BV is the most common cause of vaginal discharge worldwide, although most women are asymptomatic.14 Traditional methods of diagnosis such as Amsel’s diagnostic criteria or gram stain are commonly used, although more accurate and sensitive NAATs are available. The CDC recommends that symptomatic women should be tested for BV with NAATs using vaginal swab samples, and all women with BV should also be tested for HIV and other STIs. Use of vaginal swabs supports this multi-test approach.
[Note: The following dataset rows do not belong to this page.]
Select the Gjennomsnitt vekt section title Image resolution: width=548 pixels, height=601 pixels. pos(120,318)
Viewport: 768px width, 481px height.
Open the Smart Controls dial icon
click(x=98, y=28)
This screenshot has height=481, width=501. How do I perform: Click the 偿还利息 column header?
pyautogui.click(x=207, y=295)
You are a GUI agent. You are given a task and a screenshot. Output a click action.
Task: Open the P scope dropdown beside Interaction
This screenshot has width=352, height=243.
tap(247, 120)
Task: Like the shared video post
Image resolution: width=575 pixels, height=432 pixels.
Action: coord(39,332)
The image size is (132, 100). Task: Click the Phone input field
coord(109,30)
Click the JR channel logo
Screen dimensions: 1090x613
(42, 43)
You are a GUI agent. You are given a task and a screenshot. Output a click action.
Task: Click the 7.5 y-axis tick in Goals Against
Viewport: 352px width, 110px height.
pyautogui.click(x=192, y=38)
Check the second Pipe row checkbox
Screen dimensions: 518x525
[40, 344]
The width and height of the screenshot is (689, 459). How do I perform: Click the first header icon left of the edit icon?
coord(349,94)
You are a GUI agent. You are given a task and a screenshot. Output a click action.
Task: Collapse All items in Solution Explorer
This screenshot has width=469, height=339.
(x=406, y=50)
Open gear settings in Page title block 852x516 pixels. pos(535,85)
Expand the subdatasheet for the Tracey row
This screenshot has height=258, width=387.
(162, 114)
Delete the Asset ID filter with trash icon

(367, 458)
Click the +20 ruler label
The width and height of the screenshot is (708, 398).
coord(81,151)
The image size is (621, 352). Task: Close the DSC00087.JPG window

MG is another common infection that is difficult to culture and has a low organism load. Infection with MG doubles the risk of cervicitis, pelvic inflammatory disease (PID), preterm delivery, and spontaneous abortion.14 MG prevalence is also surprisingly high. Among young adults in the general US population, MG (1%) is more common than NG (0.4%) and less common than CT (2.3%).15 In a study of 515 women seeking healthcare at family medicine, obstetrics and gynecology, family planning, public health, or sexually transmitted disease clinics in the US, MG infections were significantly more prevalent than CT and NG infections, and over 50% of women with MG infections had the macrolide-resistant phenotype.16 Among 1,737 sexually active women seeking healthcare at 21 U.S. sites that included clinical research centers, emergency medicine, family planning, public health, STI, and family medicine/obstetric-gynecologic facilities, 10.1% were infected with M. gen; prevalence was lowest (7.9%) in endocervical and urine samples from asymptomatic women and highest (11.6%) in urine samples and patient-collected vaginal specimens from symptomatic women.18 Overall, MG is more prevalent in younger, black, non-Hispanic, and symptomatic women.16,18,19

The recent CDC guidelines recommend that women with recurrent cervicitis be tested for MG using NAATs.14 In Europe, testing is recommended for cervicitis even if it is not a recurrence. Testing for MG should be considered for women with pelvic inflammatory disease. Vaginal swabs are also the specimen of choice for testing for MG.15, 20 Additionally, due to the increasing resistance of MG to azithromycin, the CDC recommends that any MG patient undergo antimicrobial resistance testing, when available, to guide appropriate treatment.14

Reframing practice patterns to improve women’s sexual health

Vaginal swabs are an easy, patient-preferred sample type that allows for self-collection and detection of a broad range of pathogens, yet does not sacrifice clinical performance, with sensitivity equal to or better than other sample types. In the past, urine may have been considered a better alternative to endocervical swabs for women, but we now have the best of both worlds — usability and performance — with the vaginal swab. Importantly, detecting multiple pathogens better addresses the needs of symptomatic women, as symptoms from many STIs overlap, and coinfections are not uncommon. CDC recommended treatments are pathogen-specific; therefore, receiving an accurate diagnosis will ensure proper treatment is given, reducing return visits and supporting antibiotic stewardship programs. Women deserve more comprehensive, efficient, and effective sexual health care that includes testing with a superior sample type — the vaginal swab.